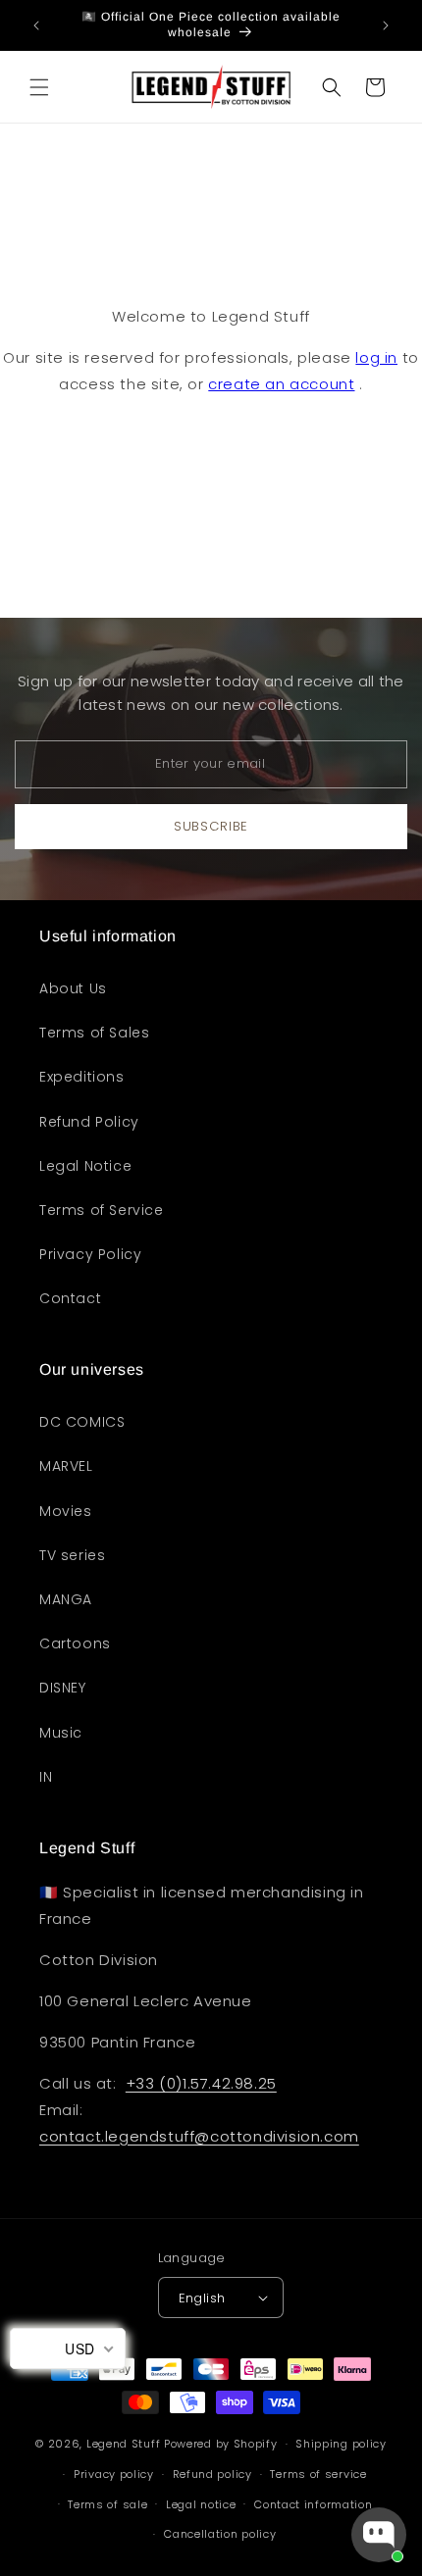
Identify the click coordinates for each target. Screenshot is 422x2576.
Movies (65, 1511)
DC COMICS (82, 1422)
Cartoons (75, 1643)
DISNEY (62, 1687)
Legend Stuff (123, 2443)
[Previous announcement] (36, 25)
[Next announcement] (385, 25)
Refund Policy (89, 1122)
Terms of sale (107, 2504)
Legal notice (201, 2504)
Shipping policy (341, 2443)
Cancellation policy (220, 2534)
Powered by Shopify (221, 2443)
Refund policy (212, 2474)
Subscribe (211, 826)
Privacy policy (114, 2474)
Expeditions (82, 1076)
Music (60, 1733)
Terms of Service (101, 1210)
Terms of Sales (94, 1032)
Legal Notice (85, 1166)
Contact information (313, 2504)
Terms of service (318, 2474)
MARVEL (66, 1466)
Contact (70, 1298)
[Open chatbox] (378, 2534)
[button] (39, 87)
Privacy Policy (90, 1254)
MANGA (65, 1599)
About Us (73, 988)
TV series (72, 1555)
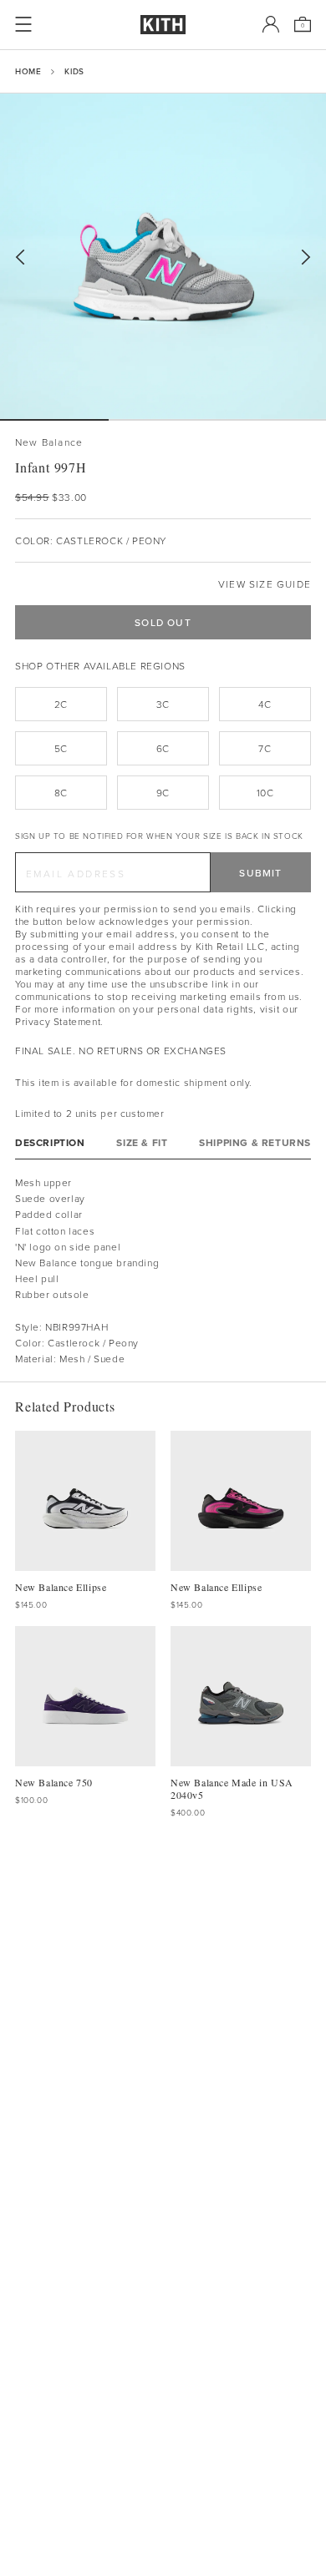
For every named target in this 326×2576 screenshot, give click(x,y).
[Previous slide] (20, 257)
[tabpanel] (163, 1270)
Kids (74, 71)
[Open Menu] (23, 24)
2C (61, 704)
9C (163, 792)
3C (163, 704)
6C (163, 748)
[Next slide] (306, 257)
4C (264, 704)
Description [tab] (50, 1142)
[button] (163, 420)
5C (61, 748)
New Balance (49, 442)
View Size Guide (264, 584)
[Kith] (163, 24)
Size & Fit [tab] (141, 1142)
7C (264, 748)
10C (265, 792)
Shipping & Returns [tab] (255, 1142)
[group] (163, 256)
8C (61, 792)
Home (28, 71)
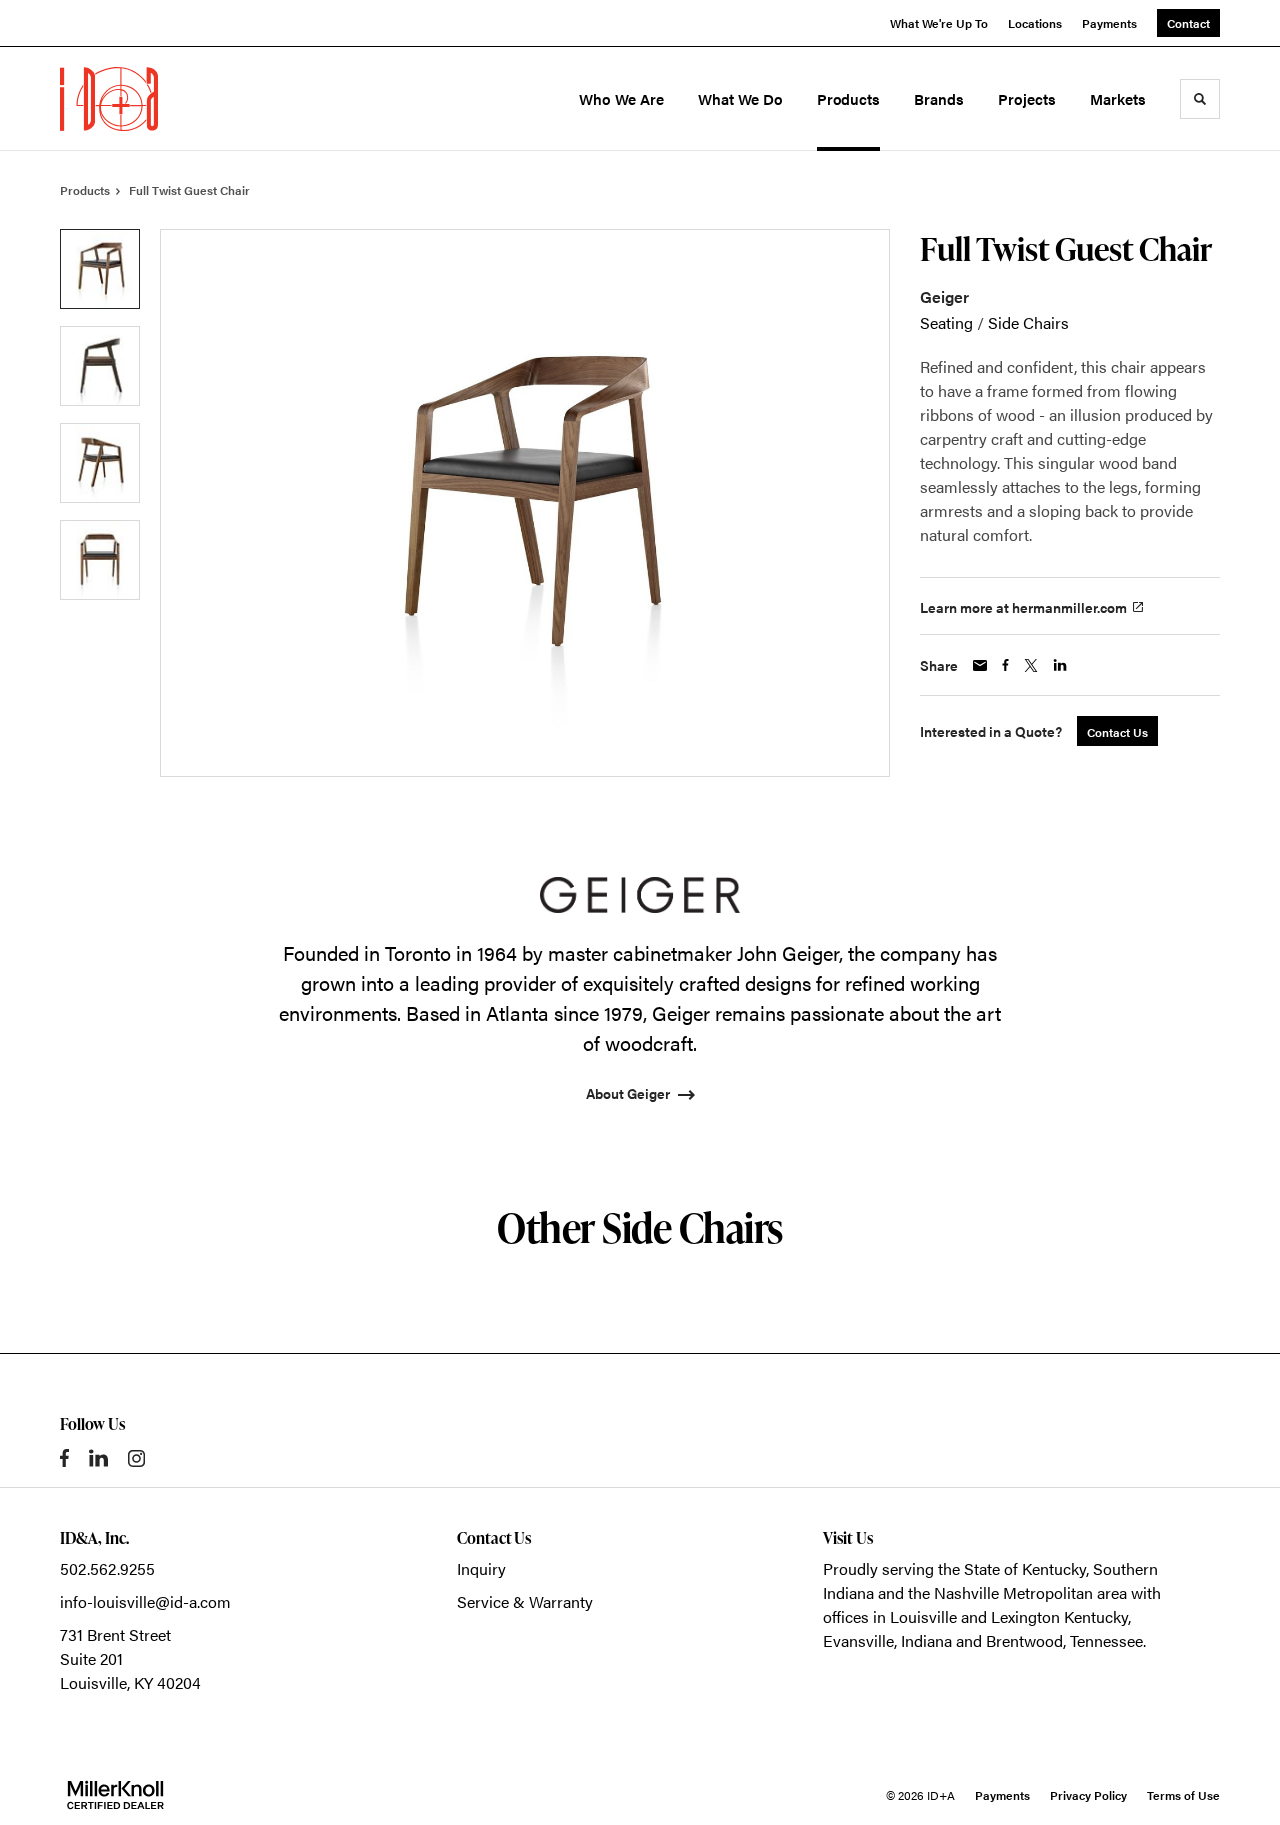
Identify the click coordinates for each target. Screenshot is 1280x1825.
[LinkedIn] (98, 1458)
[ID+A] (148, 99)
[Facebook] (64, 1458)
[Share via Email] (980, 665)
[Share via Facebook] (1005, 665)
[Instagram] (136, 1458)
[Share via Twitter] (1031, 665)
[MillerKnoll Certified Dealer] (115, 1795)
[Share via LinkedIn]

▶ _PROBLEM REQUIREMENTS_: In the listing above, find the line containing "Refund Policy (89, 1122)" and the line containing "Home (28, 71)". Reproduce those lines and all between them exactly, with no pictures and nothing more.

▶ _EXPECTED OUTPUT_:
Refund Policy (89, 1122)
Terms of sale (107, 2504)
Legal notice (201, 2504)
Shipping policy (341, 2443)
Cancellation policy (220, 2534)
Powered by Shopify (221, 2443)
Refund policy (212, 2474)
Subscribe (211, 826)
Privacy policy (114, 2474)
Expeditions (82, 1076)
Music (60, 1733)
Terms of Service (101, 1210)
Terms of Sales (94, 1032)
Legal Notice (85, 1166)
Contact information (313, 2504)
Terms of service (318, 2474)
MARVEL (66, 1466)
Contact (70, 1298)
[Open chatbox] (378, 2534)
[button] (39, 87)
Privacy Policy (90, 1254)
MANGA (65, 1599)
About Us (73, 988)
TV series (72, 1555)
For every named target in this 326×2576 screenshot, give click(x,y).
[Previous slide] (20, 257)
[tabpanel] (163, 1270)
Kids (74, 71)
[Open Menu] (23, 24)
2C (61, 704)
9C (163, 792)
3C (163, 704)
6C (163, 748)
[Next slide] (306, 257)
4C (264, 704)
Description [tab] (50, 1142)
[button] (163, 420)
5C (61, 748)
New Balance (49, 442)
View Size Guide (264, 584)
[Kith] (163, 24)
Size & Fit [tab] (141, 1142)
7C (264, 748)
10C (265, 792)
Shipping & Returns [tab] (255, 1142)
[group] (163, 256)
8C (61, 792)
Home (28, 71)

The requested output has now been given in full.